Persistence of Memory
As time ticks by and melts
Into the fabric of our lives
We are etched into existence
Through a space we can’t define
From the pathways that we take
And cross along the way…
We leave footprints in the past
That return to us today…
Persistence of Memory!
© debradml (2013)
The Disintegration of the Persistence of Memory by Salvador Dali
Salvador Dali was well known as a surrealist painter- often times waking up in the middle of the night to paint what he saw in his dreams. Rumor has it that he ate some soft cheese right before bed and that’s what inspired the melting clocks.

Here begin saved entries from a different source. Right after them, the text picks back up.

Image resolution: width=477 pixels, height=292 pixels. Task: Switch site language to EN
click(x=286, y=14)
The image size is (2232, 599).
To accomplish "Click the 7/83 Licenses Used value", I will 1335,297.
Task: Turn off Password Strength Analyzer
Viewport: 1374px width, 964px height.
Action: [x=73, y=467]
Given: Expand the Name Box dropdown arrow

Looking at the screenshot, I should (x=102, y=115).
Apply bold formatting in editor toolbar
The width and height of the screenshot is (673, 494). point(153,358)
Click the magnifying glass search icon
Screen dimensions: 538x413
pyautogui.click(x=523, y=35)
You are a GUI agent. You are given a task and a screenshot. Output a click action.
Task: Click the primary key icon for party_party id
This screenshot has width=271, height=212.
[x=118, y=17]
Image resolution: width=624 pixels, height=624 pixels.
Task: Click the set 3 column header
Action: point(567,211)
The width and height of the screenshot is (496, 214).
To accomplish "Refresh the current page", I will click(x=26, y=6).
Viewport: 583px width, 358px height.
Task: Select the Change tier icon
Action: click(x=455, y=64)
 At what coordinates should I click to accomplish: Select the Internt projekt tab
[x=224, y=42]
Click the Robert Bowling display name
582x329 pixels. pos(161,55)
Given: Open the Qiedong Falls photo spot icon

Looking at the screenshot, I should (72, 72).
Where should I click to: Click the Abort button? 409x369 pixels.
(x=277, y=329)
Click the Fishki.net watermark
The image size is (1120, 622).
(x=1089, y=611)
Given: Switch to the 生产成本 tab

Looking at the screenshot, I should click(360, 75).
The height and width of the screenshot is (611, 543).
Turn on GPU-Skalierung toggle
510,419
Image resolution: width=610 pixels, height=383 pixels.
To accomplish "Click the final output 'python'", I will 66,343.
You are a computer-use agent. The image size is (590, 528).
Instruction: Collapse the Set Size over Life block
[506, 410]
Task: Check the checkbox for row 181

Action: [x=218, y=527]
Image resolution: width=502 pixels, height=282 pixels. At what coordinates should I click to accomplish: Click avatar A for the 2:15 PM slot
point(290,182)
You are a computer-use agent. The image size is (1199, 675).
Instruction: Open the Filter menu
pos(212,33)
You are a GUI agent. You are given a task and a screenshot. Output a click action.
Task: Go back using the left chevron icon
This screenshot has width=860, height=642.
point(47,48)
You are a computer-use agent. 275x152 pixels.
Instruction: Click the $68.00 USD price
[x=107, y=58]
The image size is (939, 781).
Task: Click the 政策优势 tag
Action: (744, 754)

“Dali sometimes referred to his paintings as “hand-painted dream photographs” and The Persistence of Memory can certainly be characterized as such.The drooping pocketwatches possibly suggest the irrelevance of time during sleep. In other words, when we are asleep, or not conscious, the time does not persist, only memories do. This distortion of time can be easily observed by just about anyone who ever attempted to think about their own dreams.Some art historians theorize that the painting may be a visual depiction of the idea behind the Einstein’s theory of relativity: that time itself is relative and not fixed. But that’s quite possibly a shot in the dark. The painting’s meaning strongly suggests psychoanalytical values, those to do with the research of Sigmund Freud. Dali himself hasn’t shown much interest in painting from science until after World War II, when the Hiroshima atomic bomb made an impression on him and began nuclear (or ‘atomic’) period of his work, in which the painter focused on adding elements to his paintings that suggested atomic composition of what is known as matter. This can be further acknolwdged by another painting Dali painted later in his life called The Disintegration of The Persistence of Memory (oil on canvas, c. 1952 to 1954), where he literally takes the contents of this painting apart suggesting the end of the importance of psychoanalysis, which is replaced by the knowledge of subatomic particles, a concept that supersedes psychology as a higher form of existence.”